Lunitari, hasta entonces ausente, inició su ascensión hacia el cenit. El halo sanguinolento que irradiaba se fundió con los blancos, mortíferos rayos de Solinari para proyectar una luz fantasmal sobre el maltratado paraje. La pétrea superficie del monumento, saturada de lluvia, reverberó en el claro de luna y la leyenda, esculpida en bajorrelieve, adquirió realce merced al contraste de los trazos en el liso muro.

—Sería fácil acabar con todo —persistió Caramon, más para sí mismo que para ser escuchado—. Sería sencillo acostarme y dejar que me absorbiesen las tinieblas. Resulta curioso que Raist me interrogase, en una ocasión, sobre si sería capaz de seguirle a su universo de oscuridad —agregó, a la vez que desenvainaba la espada y comenzaba a cortar una de las ramas del vallenwood donde se habían refugiado.

—¿Qué haces? —preguntó el kender, sorprendido, consciente de que, a medida que hablaba, se había obrado una sutil evolución en la actitud de su amigo.

El guerrero nada dijo. Absorto en su labor, continuó arrancando astillas de la rama que pretendía desgajar del colosal tronco.

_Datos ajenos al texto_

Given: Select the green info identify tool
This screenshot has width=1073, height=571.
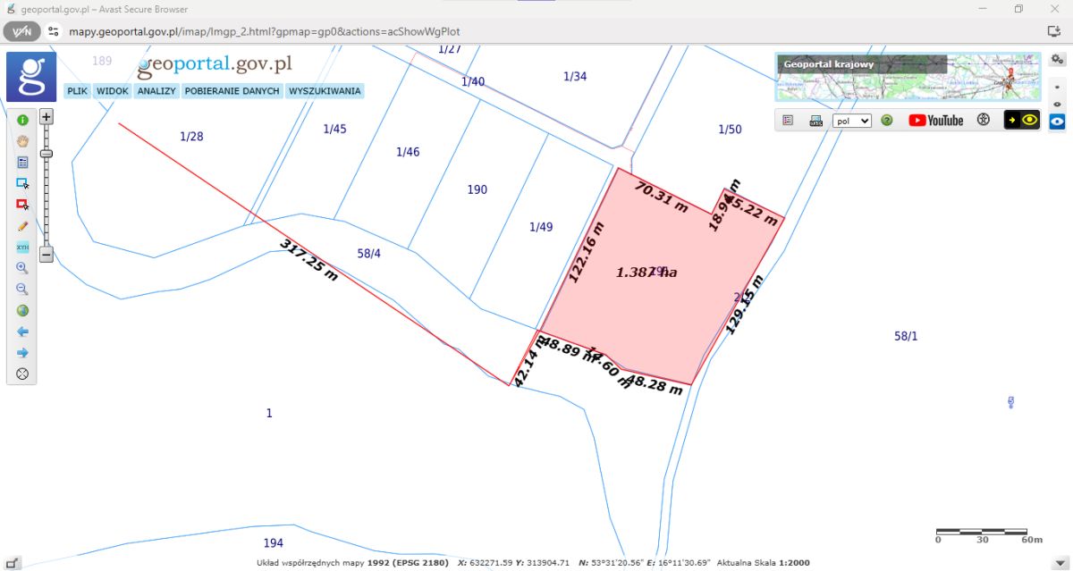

—¡Vas a confeccionarte una muleta! —exclamó Tasslehoff, y dio un brinco que denotaba extrema inquietud—. ¡Adivino tus intenciones! ¡Y es una locura! Me acuerdo muy bien de ese episodio, y más aún de cómo reaccionó el mago cuando aseguraste que partirías tras él sin vacilar. Declaró que no sobrevivirías, Caramon, que tu hercúlea fuerza de nada había de servirte.

El aludido se encerró en su mutismo. La húmeda madera se astillaba bajo sus poderosos mandobles. Una vez hendida, el hombretón se dedicó a aserrar con la hoja la parte central. Hizo algunas pausas esporádicas para examinar el nuevo frente de nubes que se aproximaba, eclipsando las constelaciones y fluyendo hacia los satélites.

—Hazme caso, te lo suplico —le exhortó Tas y, a fin de llamar su atención, lo zarandeó por el brazo que sostenía la espada—. Aunque viajaras al… allí —no consiguió reunir el coraje suficiente para pronunciar el nombre—, ¿qué harías?

— Lo que debería haber hecho hace tiempo —sentenció Caramon con resolución.